A Dakar au Sénégal où je me trouve il y a 3 jours, je ne m’empêche pas un instant de prendre les nouvelles de mon pays le Tchad que j’aime tant. Accroché devant le téléviseur, je fus surpris de l’annonce des résultats des élections présidentielles du fameux 10 avril… mon cœur battait la chamade. Le destin du Tchad sera dessiné ou décimé ?
Je revois en boucle le processus électoral, du recensement électoral, à la sortie des cartes biométriques sans puces, le vote et le processus de comptage… et le fait que les militaires aient voté dans un endroit non isolé m’inquiétaient déjà. Il y’a-t-il intégrité, crédibilité, transparence ? Cette élection, nous l’avions attendue. Oui, nous jeunes et la société civile dans son ensemble. Il faut être naïf pour imaginer Idriss Déby franchir la barre des 30% dans ce Tchad actuel où il fait l’objet de la frustration de la majorité de la population tchadienne.

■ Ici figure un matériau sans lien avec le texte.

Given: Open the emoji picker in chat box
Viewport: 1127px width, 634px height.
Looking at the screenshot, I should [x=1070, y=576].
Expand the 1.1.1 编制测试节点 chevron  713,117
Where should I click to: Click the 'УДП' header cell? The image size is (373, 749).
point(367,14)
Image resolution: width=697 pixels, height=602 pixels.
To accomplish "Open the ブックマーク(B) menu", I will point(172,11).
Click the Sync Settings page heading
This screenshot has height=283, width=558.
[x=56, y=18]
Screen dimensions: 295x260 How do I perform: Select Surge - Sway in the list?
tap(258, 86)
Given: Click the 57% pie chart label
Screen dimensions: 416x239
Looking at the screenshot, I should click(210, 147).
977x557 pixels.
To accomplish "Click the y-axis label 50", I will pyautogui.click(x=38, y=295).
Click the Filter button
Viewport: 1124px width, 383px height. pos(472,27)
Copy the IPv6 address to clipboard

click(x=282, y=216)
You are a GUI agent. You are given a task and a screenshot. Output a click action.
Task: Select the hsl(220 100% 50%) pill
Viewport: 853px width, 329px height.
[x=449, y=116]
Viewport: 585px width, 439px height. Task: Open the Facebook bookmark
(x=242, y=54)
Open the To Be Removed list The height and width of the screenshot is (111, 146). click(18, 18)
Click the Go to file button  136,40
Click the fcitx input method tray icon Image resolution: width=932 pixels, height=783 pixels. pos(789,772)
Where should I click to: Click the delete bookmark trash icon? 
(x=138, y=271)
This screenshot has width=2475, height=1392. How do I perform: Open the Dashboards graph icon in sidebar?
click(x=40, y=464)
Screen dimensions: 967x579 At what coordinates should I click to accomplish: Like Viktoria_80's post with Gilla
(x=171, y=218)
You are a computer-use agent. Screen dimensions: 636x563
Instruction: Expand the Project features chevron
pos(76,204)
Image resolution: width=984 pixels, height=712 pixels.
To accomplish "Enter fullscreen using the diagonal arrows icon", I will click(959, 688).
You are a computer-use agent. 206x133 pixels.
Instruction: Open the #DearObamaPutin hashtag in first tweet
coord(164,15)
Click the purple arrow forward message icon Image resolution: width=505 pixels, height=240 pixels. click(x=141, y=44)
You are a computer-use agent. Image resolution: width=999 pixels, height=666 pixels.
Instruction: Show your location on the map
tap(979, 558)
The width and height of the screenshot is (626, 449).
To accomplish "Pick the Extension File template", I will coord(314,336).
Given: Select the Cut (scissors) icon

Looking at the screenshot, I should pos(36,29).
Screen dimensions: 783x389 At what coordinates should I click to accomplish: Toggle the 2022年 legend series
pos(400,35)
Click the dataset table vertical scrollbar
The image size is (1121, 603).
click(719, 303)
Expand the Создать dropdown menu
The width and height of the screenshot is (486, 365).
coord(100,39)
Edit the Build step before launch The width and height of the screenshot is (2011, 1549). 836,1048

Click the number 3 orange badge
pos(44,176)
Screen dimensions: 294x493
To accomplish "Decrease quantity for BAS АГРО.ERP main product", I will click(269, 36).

Le sentiment de gêne qui se lisait sur le visage du président de la CENI face aux caméras montre à suffisance que les choses se passeront mal pour les tchadiens. Cette commission avait toujours les mains liées sous le régime de Déby. Dans nombres de pays africains, tel que le Sénégal où je me trouve, la Commission est vraiment indépendante et seulement sujette à la Constitution et à la Loi. Elle est créée pour être impartiale afin d’exercer ses pouvoirs sans peur, même si financée par l’Etat. Le président tchadien ne s’est pas caché pour tripatouiller ces élections où il serait largement dépassé.
Il bloque ainsi pendant les élections et jusqu’à la proclamation des résultats la connexion internet, les sms et brouille les appels. Mais de quoi avait-il vraiment peur? A la plus grande surprise de la population tchadienne, Déby ne refuse non seulement de revenir au second tour comme disent les tendances, mais est obsédé par ce « Un coup KO ». C’est ainsi le plus grand vaincu, Idriss Déby Itno s’érige en un lamentable vainqueur. Au grand dame de la communauté internationale, le président en exercice de l’Union Africaine a mit à nue les règles les plus bassiques du fondement de la démocratie.
Depuis des années, les proches du président Déby lui font croire que le peuple l’aime. Que sans lui le Tchad sombrerait dans le chaos ! Il n’a jamais essayé d’être proche de la population tchadienne pour comprendre à suffisance qu’il faudrait passer la main à quelqu’un d’autre. Le peuple tchadien est ainsi condamné à courber l’échine pendant 5 ou 10 ans de plus. Subir les atrocités du régime répressif et dictatorial.